• **PARTS OF THE EXERCISE**
1) In the interview excerpt, how many people does Neil say they can still play to in any American city?
2) Please write out the interview excerpt again, starting at the words "The rumour was, of" and stopping after "a decade over there.", with "rumour" swapped for "gossip".
3) Which surnames appear in the interview excerpt? Give all of them.

#### SOURCE DOCUMENT

Neil looks to me for support, but I can’t give it unconditionally. While it may have been picked up on Teutonic transistors, the fascists that have hijacked Radio 1 refused to A-list NYCB, because it was “too gay”, apparently. But that’s not the reason I dislike it.

I tell Neil that while the song’s not quite as stale and unappetising as an aged unwashed scrotum, I’ve always thought of it as little more than Go West Part II.

“It’s nothing like Go West really, if you look at the melody and everything,” he counters. “Though it is a Village Peopley thing. But that was (producer) David Morales’ idea! It’s always a huge lift in the show though. When we did it at Glastonbury, the dancers were dressed as sailors and it went down amazingly well.”

It’s not Glasto, but it is the live premiere of NYCB from the year before, complete with slightly dodgy vocals from Mr Tennant

Talking of festivals, last summer the Boys organised a Homopolooza-styled US tour also featuring such turns as Sinéad O’Connor and a recently reformed Soft Cell. With days to go before it opened, Wotapalava, for that is what it came to be so appropriately named, was cancelled after Sinéad decided she preferred the funnel to the tunnel after all, and a last minute lesbian replacement was nowhere to be found.

The rumour was, of course, that virtually non-existent ticket sales were to blame; symptomatic of a PSB fanbase that’s been shrinking for more than a decade over there.

“We always think America is a nightmare for us,” Neil readily admits. “But what’s weird is that we can still go to any city and play to between 2,000 and 4,000 people – though a lot of that is the gay audience, which is very loyal. But I’m very suspicious of this notion of a ‘fanbase’ because people come in and out all the time… Hi!”

With perfect timing, Chris makes his entrance: “This, by the way, is not my fault,” he offers, by way of an apology. Looks like it might have been a heavy night. “Are we eating here?” he asks. Which is his way of saying ‘I’m starving. Let’s order now’. “I decided on the way here that I’m going to have a Groucho Club veggie burger,” replies Neil, with impressive forward-planning. Chris goes for a meatier version. Sustenance sorted, let’s talk music again, OK Chris?

########
#### LISTED ENTRIES

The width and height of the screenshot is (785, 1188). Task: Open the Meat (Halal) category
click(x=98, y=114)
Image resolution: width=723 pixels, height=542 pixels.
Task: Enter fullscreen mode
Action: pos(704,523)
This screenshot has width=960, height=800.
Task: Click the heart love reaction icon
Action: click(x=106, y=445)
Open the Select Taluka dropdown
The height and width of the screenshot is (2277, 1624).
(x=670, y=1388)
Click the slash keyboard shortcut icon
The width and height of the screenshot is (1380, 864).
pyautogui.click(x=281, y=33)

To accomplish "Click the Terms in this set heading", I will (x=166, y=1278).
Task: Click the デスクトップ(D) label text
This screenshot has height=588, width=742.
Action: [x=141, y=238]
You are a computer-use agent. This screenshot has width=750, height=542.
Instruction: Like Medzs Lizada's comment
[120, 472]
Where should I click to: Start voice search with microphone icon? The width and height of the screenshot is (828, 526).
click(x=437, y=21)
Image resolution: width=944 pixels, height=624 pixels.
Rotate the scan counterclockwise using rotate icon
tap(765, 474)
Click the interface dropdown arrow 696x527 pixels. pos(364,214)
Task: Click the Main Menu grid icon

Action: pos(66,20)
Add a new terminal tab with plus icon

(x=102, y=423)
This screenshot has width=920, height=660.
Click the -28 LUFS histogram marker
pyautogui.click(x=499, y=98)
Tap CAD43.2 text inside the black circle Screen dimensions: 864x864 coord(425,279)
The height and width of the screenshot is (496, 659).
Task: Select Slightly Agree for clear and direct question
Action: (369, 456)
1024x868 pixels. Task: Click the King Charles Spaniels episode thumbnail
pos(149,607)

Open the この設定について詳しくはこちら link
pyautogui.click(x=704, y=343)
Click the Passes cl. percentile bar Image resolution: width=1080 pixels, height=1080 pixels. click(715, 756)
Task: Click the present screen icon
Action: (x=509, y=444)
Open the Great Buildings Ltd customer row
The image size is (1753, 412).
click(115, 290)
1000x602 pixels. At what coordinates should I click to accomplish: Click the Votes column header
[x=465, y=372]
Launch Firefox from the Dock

########

• **ANSWERS TO THIS EXERCISE**
1) Between 2,000 and 4,000 people.

2)
The gossip was, of course, that virtually non-existent ticket sales were to blame; symptomatic of a PSB fanbase that’s been shrinking for more than a decade over there.

3) Morales, Tennant, O’Connor